Sanki bir erken seçim havası estiriliyor gibi. Sanki öyle bir izlenim varmış gibi hareketler, icraatlar, söylemler gırla giderken, insanlar da şu koronalı günlerde “Bir arken, bir baskın seçimde nereden çıktı. Ülkenin bir seçime daha tahammülü yok!” diye düşünürken, bakıyorum bazı köşe yazarları, gazeteler, televizyon yorumcuları ve siyasetçiler, neredeyse erken seçimin tam tamlarını çalmaya başlamışlar bile.
Muhtemelen 2021 Haziran ayında bir erken seçim bekleniyor. Olur mu, olmaz mı, büyüklerimiz tabi ki bizden akıllı, onlar en iyisini bilirler!
Baksanıza, “Biz erken seçime hazırız!” diyerek efelenenler bile çıkıyor. Oysa çoğu kaçak güreşiyor bu meselede. Çapı yok, altyapıdan bihaber, karekökü sıfır, seçime hazırmış ede’m. Yeme bizi yahu!
Neyse…
Büyüklerimiz daha iyi bilirler. Ne zaman karar verirlerse, ben de hazırım seçime.

§ Kayıtlı Veriler:
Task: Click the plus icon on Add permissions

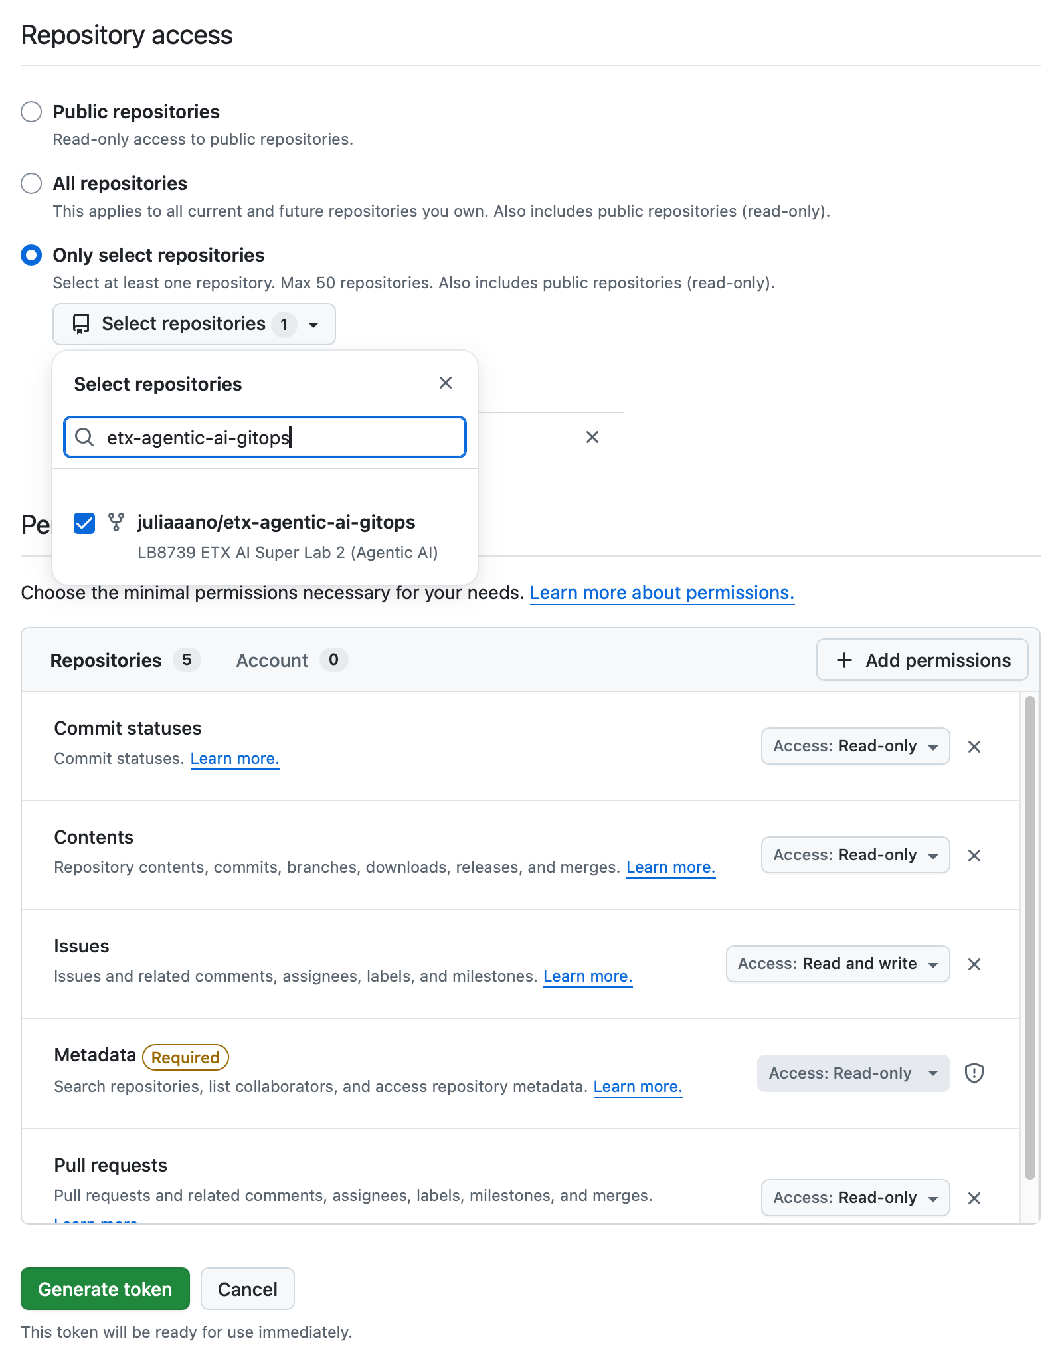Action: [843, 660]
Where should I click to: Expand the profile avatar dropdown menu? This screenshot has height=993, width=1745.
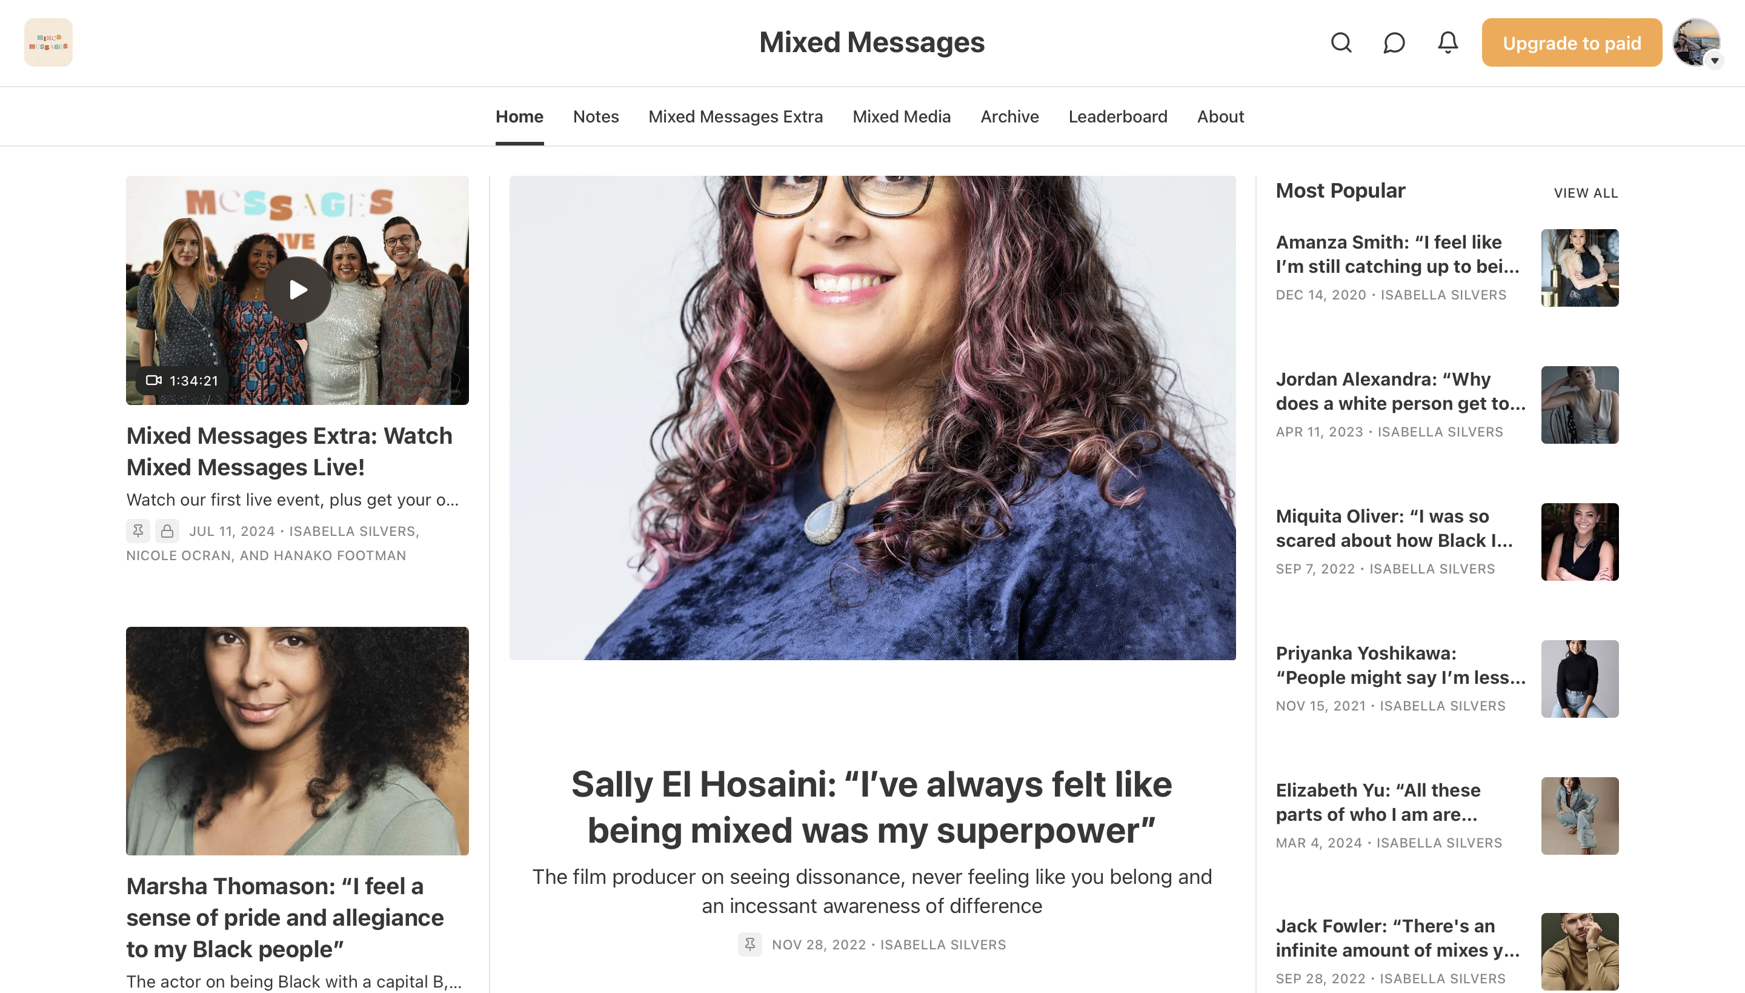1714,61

§ İstenenler:
- 1) Erken seçim konulu metne göre aşağıdaki soruları yanıtlayın.
(a) İnsanlar ülkenin neye tahammülü olmadığını düşünüyor?
(b) Erken seçim muhtemelen hangi ay ve yılda bekleniyor?
(c) Efelenenler hangi sözleri söyleyerek ortaya çıkıyor?
- 2) Erken seçim konulu metinden "Muhtemelen 2021 Haziran" sözleriyle başlayıp "de hazırım seçime." sözlerine kadar süren kısmı aynen geri verin.
- 3) Erken seçim konulu metinde erken seçimin tam tamlarını çalmaya başladığı söylenen kesimlerin hepsini sıralayın.
Veriler, metinden bağımsız ayrı bir malzemedir.

§ Çözümler:
- 1)
(a) Bir seçime daha.
(b) 2021 Haziran ayında.
(c) "Biz erken seçime hazırız!"

- 2)
Muhtemelen 2021 Haziran ayında bir erken seçim bekleniyor. Olur mu, olmaz mı, büyüklerimiz tabi ki bizden akıllı, onlar en iyisini bilirler!
Baksanıza, “Biz erken seçime hazırız!” diyerek efelenenler bile çıkıyor. Oysa çoğu kaçak güreşiyor bu meselede. Çapı yok, altyapıdan bihaber, karekökü sıfır, seçime hazırmış ede’m. Yeme bizi yahu!
Neyse…
Büyüklerimiz daha iyi bilirler. Ne zaman karar verirlerse, ben de hazırım seçime.

- 3) Köşe yazarları, gazeteler, televizyon yorumcuları, siyasetçiler